EXERCISE AIM :: Reproduce the data between the lines holding "You are a GUI" and "pos(264,751)", inclusive, substituting "screen capture" for "screenshot" and changing nothing else. Omit the pictures from the answer.

PROVIDED INFORMATION ::
--- BEGIN ---

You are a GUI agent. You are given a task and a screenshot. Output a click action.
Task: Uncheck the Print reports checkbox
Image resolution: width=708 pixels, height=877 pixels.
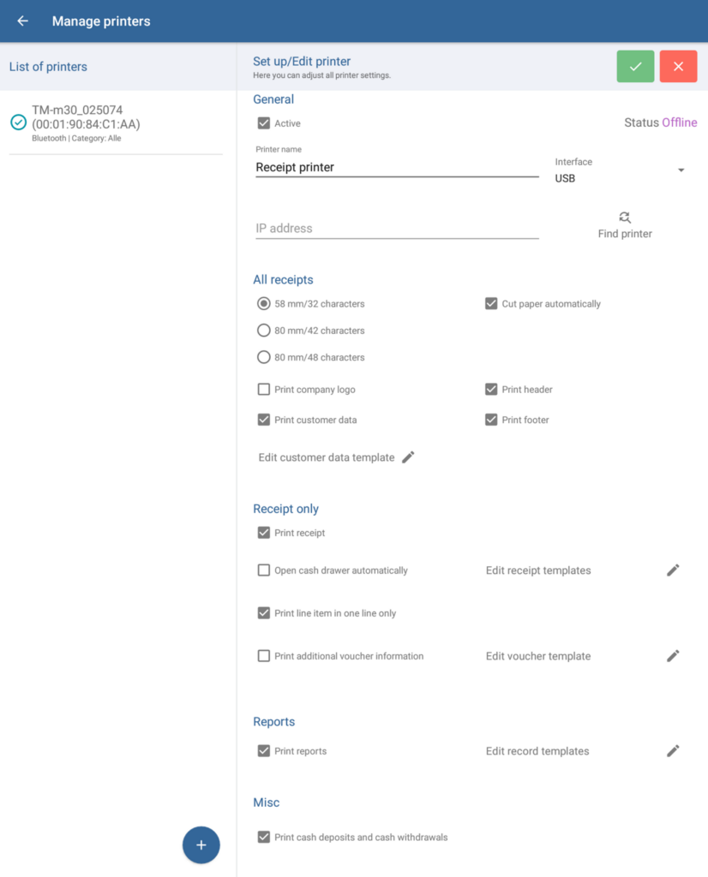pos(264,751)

--- END ---
--- BEGIN ---

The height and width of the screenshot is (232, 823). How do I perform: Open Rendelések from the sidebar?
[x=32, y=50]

--- END ---

OUTPUT BELOW ::
You are a GUI agent. You are given a task and a screen capture. Output a click action.
Task: Uncheck the Print reports checkbox
Image resolution: width=708 pixels, height=877 pixels.
pos(264,751)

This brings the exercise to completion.